WORK REQUIRED:
Please arrange the records below, from the line containing "You are a GUI" through the line containing "[x=447, y=111]", inclusive, as a two-column CSV with the columns instruction and click. Use one row per record, put each field in quotes with line breaks replaced by spaces, and leave out the pictures.

Source data:

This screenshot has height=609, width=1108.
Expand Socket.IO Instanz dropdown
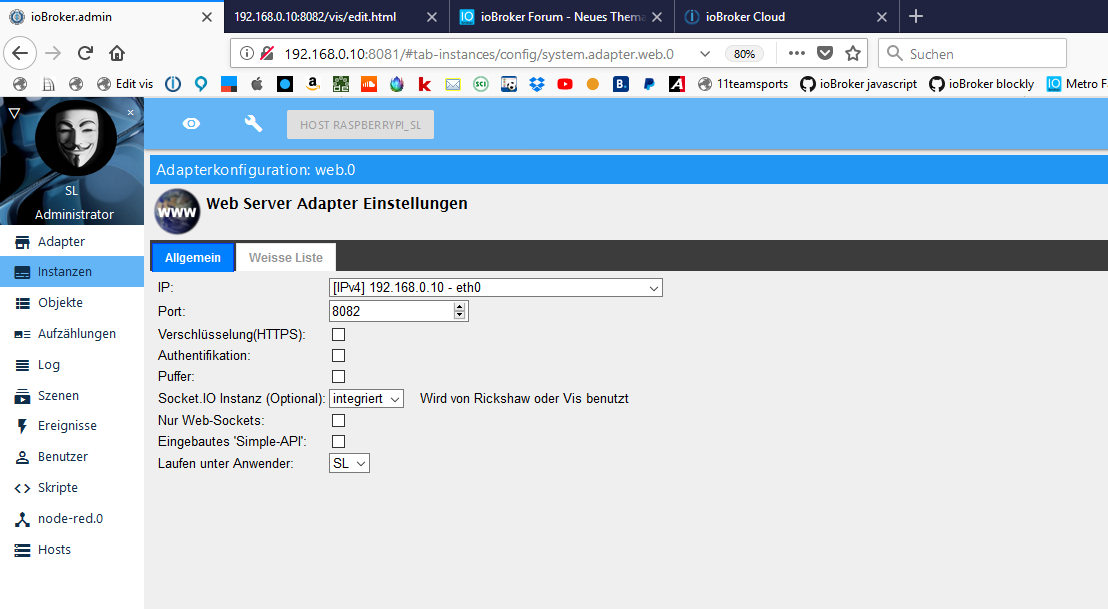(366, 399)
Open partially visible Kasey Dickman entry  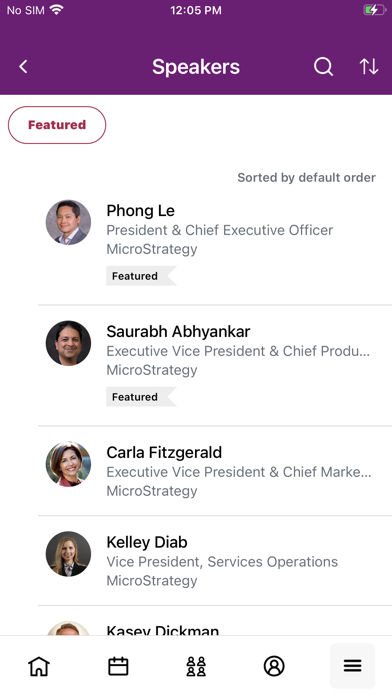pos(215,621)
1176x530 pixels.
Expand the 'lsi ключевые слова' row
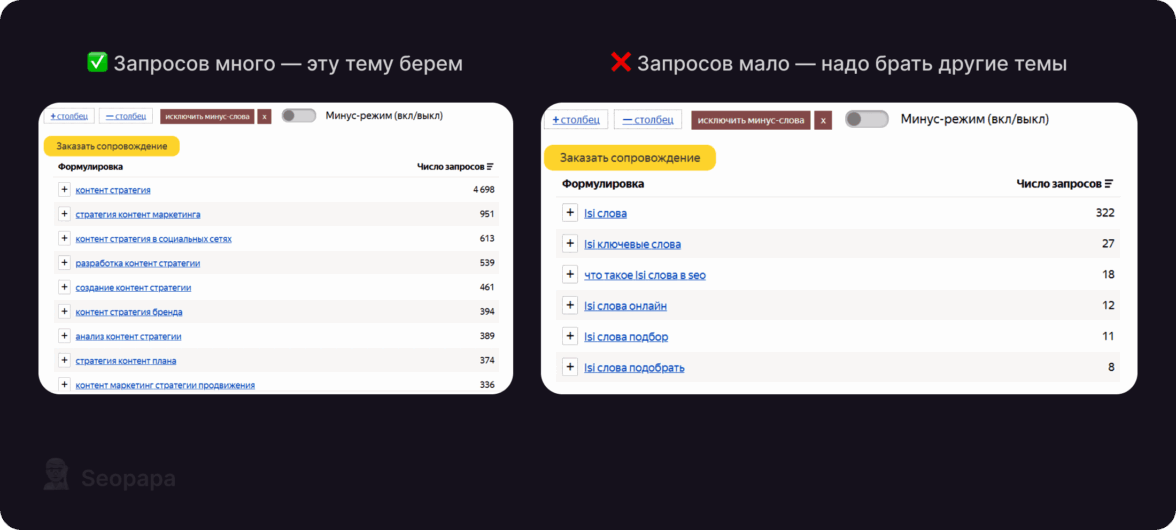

---

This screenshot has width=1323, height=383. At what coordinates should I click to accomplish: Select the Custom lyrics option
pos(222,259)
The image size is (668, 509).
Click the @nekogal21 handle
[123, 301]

--

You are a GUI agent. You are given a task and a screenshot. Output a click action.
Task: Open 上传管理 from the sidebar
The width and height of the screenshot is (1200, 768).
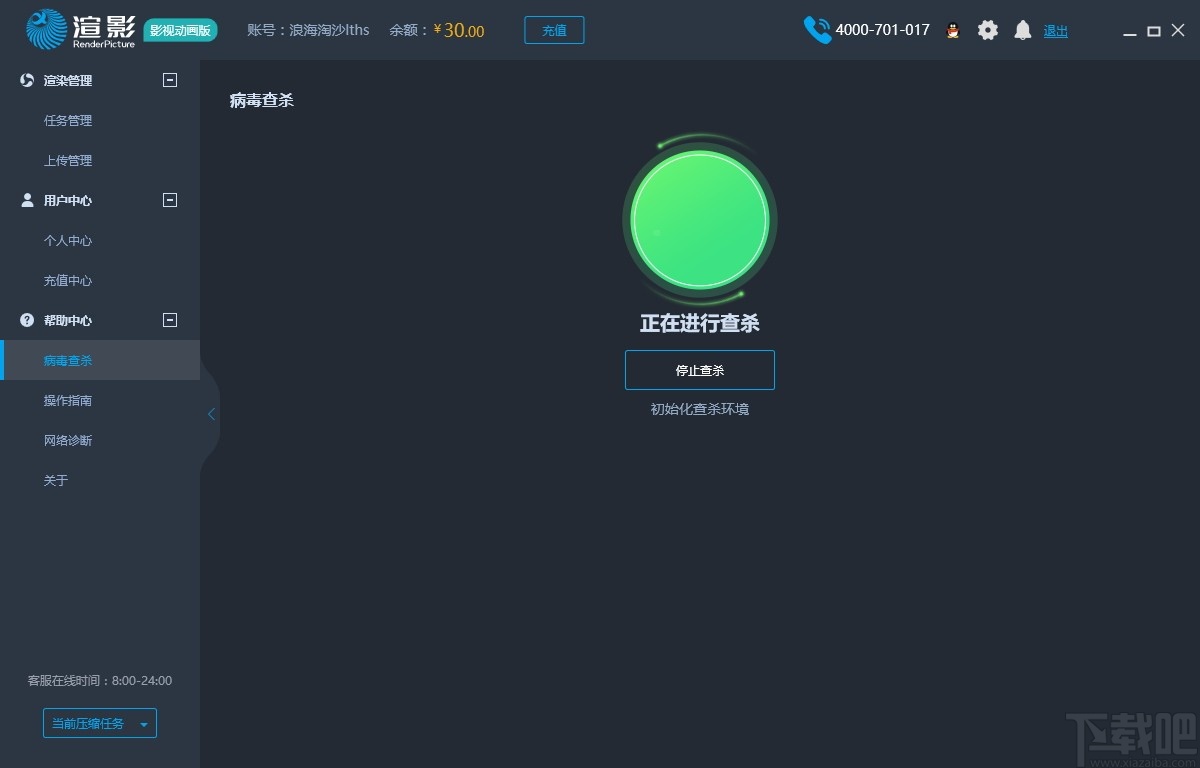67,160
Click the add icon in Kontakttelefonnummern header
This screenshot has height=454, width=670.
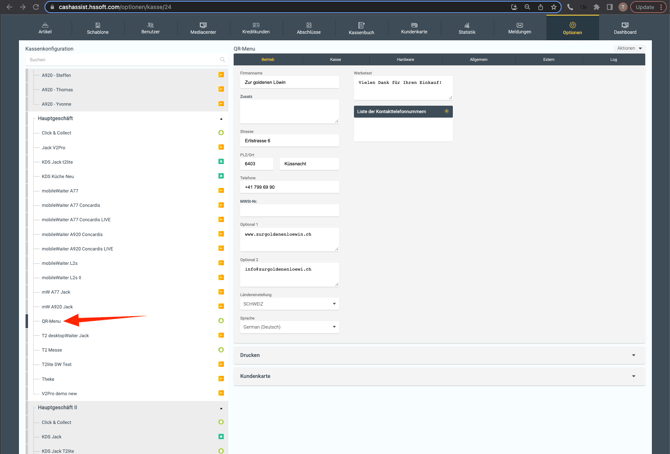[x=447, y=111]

RESULT OF THE EXERCISE:
instruction,click
"You are a GUI agent. You are given a task and a screenshot. Output a click action. Task: Open 上传管理 from the sidebar The width and height of the screenshot is (1200, 768).","67,160"
"Click the add icon in Kontakttelefonnummern header This screenshot has height=454, width=670.","[x=447, y=111]"